--- Information shown Enclosed Below ---

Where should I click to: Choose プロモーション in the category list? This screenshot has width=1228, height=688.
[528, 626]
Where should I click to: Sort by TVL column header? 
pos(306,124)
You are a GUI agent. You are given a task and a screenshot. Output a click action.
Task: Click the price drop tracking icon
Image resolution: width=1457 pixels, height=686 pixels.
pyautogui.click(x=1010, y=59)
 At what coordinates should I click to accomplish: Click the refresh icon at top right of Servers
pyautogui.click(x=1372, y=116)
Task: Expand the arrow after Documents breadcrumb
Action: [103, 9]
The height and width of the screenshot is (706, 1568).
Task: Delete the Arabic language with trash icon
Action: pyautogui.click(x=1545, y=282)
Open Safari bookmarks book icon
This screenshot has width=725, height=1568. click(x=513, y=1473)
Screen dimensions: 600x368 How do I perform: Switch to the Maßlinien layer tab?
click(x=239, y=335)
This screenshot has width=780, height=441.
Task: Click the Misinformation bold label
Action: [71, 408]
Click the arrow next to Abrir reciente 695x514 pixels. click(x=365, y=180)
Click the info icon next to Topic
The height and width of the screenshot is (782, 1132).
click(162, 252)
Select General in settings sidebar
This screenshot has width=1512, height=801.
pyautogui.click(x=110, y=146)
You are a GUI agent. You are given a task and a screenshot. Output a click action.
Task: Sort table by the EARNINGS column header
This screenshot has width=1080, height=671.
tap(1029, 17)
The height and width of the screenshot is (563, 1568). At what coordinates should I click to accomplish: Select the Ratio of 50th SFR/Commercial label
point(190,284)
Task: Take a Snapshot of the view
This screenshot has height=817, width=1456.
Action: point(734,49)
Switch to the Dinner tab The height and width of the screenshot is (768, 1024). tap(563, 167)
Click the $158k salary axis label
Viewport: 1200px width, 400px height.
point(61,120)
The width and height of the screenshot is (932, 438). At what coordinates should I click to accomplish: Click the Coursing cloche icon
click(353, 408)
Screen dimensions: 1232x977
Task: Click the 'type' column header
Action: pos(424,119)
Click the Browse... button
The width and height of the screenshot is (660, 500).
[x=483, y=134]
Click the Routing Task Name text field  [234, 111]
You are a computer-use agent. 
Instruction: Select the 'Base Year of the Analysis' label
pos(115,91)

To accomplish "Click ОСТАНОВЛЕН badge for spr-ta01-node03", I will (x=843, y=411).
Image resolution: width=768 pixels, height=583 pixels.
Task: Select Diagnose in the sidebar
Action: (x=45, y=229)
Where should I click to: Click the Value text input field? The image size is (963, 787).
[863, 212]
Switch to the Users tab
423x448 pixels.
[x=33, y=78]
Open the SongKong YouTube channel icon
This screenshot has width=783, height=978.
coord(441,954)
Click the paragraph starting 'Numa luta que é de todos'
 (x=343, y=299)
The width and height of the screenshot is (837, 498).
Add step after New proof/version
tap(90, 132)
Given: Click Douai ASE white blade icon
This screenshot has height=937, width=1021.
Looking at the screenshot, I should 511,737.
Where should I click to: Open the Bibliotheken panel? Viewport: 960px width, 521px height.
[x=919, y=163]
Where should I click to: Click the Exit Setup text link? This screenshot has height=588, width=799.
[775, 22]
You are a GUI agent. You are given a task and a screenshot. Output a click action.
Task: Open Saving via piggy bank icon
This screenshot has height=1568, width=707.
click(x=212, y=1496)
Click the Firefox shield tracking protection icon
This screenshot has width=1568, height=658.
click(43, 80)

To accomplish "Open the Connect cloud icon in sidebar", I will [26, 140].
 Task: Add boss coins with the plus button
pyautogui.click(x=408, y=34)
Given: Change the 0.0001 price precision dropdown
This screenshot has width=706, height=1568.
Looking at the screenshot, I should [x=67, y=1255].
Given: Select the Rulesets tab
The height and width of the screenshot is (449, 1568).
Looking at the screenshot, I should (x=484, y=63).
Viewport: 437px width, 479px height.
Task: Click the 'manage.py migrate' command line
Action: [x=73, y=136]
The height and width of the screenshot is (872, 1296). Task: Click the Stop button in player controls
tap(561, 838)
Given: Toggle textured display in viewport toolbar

--- End of Enclosed Information shown ---

* To do: Retype everything in the material above exactly.

* Response:
Where should I click to: Choose プロモーション in the category list? This screenshot has width=1228, height=688.
[528, 626]
Where should I click to: Sort by TVL column header? 
pos(306,124)
You are a GUI agent. You are given a task and a screenshot. Output a click action.
Task: Click the price drop tracking icon
Image resolution: width=1457 pixels, height=686 pixels.
pyautogui.click(x=1010, y=59)
 At what coordinates should I click to accomplish: Click the refresh icon at top right of Servers
pyautogui.click(x=1372, y=116)
Task: Expand the arrow after Documents breadcrumb
Action: [103, 9]
The height and width of the screenshot is (706, 1568).
Task: Delete the Arabic language with trash icon
Action: pyautogui.click(x=1545, y=282)
Open Safari bookmarks book icon
This screenshot has width=725, height=1568. click(x=513, y=1473)
Screen dimensions: 600x368 How do I perform: Switch to the Maßlinien layer tab?
click(x=239, y=335)
This screenshot has width=780, height=441.
Task: Click the Misinformation bold label
Action: [71, 408]
Click the arrow next to Abrir reciente 695x514 pixels. click(x=365, y=180)
Click the info icon next to Topic
The height and width of the screenshot is (782, 1132).
click(162, 252)
Select General in settings sidebar
This screenshot has width=1512, height=801.
pyautogui.click(x=110, y=146)
You are a GUI agent. You are given a task and a screenshot. Output a click action.
Task: Sort table by the EARNINGS column header
This screenshot has width=1080, height=671.
tap(1029, 17)
The height and width of the screenshot is (563, 1568). At what coordinates should I click to accomplish: Select the Ratio of 50th SFR/Commercial label
point(190,284)
Task: Take a Snapshot of the view
This screenshot has height=817, width=1456.
Action: point(734,49)
Switch to the Dinner tab The height and width of the screenshot is (768, 1024). tap(563, 167)
Click the $158k salary axis label
Viewport: 1200px width, 400px height.
point(61,120)
The width and height of the screenshot is (932, 438). At what coordinates should I click to accomplish: Click the Coursing cloche icon
click(353, 408)
Screen dimensions: 1232x977
Task: Click the 'type' column header
Action: pos(424,119)
Click the Browse... button
The width and height of the screenshot is (660, 500).
[x=483, y=134]
Click the Routing Task Name text field  [234, 111]
You are a computer-use agent. 
Instruction: Select the 'Base Year of the Analysis' label
pos(115,91)

To accomplish "Click ОСТАНОВЛЕН badge for spr-ta01-node03", I will (x=843, y=411).
Image resolution: width=768 pixels, height=583 pixels.
Task: Select Diagnose in the sidebar
Action: (x=45, y=229)
Where should I click to: Click the Value text input field? The image size is (963, 787).
[863, 212]
Switch to the Users tab
423x448 pixels.
[x=33, y=78]
Open the SongKong YouTube channel icon
This screenshot has width=783, height=978.
coord(441,954)
Click the paragraph starting 'Numa luta que é de todos'
 (x=343, y=299)
The width and height of the screenshot is (837, 498).
Add step after New proof/version
tap(90, 132)
Given: Click Douai ASE white blade icon
This screenshot has height=937, width=1021.
Looking at the screenshot, I should 511,737.
Where should I click to: Open the Bibliotheken panel? Viewport: 960px width, 521px height.
[x=919, y=163]
Where should I click to: Click the Exit Setup text link? This screenshot has height=588, width=799.
[775, 22]
You are a GUI agent. You are given a task and a screenshot. Output a click action.
Task: Open Saving via piggy bank icon
This screenshot has height=1568, width=707.
click(x=212, y=1496)
Click the Firefox shield tracking protection icon
This screenshot has width=1568, height=658.
click(43, 80)

To accomplish "Open the Connect cloud icon in sidebar", I will [26, 140].
 Task: Add boss coins with the plus button
pyautogui.click(x=408, y=34)
Given: Change the 0.0001 price precision dropdown
This screenshot has width=706, height=1568.
Looking at the screenshot, I should [x=67, y=1255].
Given: Select the Rulesets tab
The height and width of the screenshot is (449, 1568).
Looking at the screenshot, I should (x=484, y=63).
Viewport: 437px width, 479px height.
Task: Click the 'manage.py migrate' command line
Action: [x=73, y=136]
The height and width of the screenshot is (872, 1296). Task: Click the Stop button in player controls
tap(561, 838)
Given: Toggle textured display in viewport toolbar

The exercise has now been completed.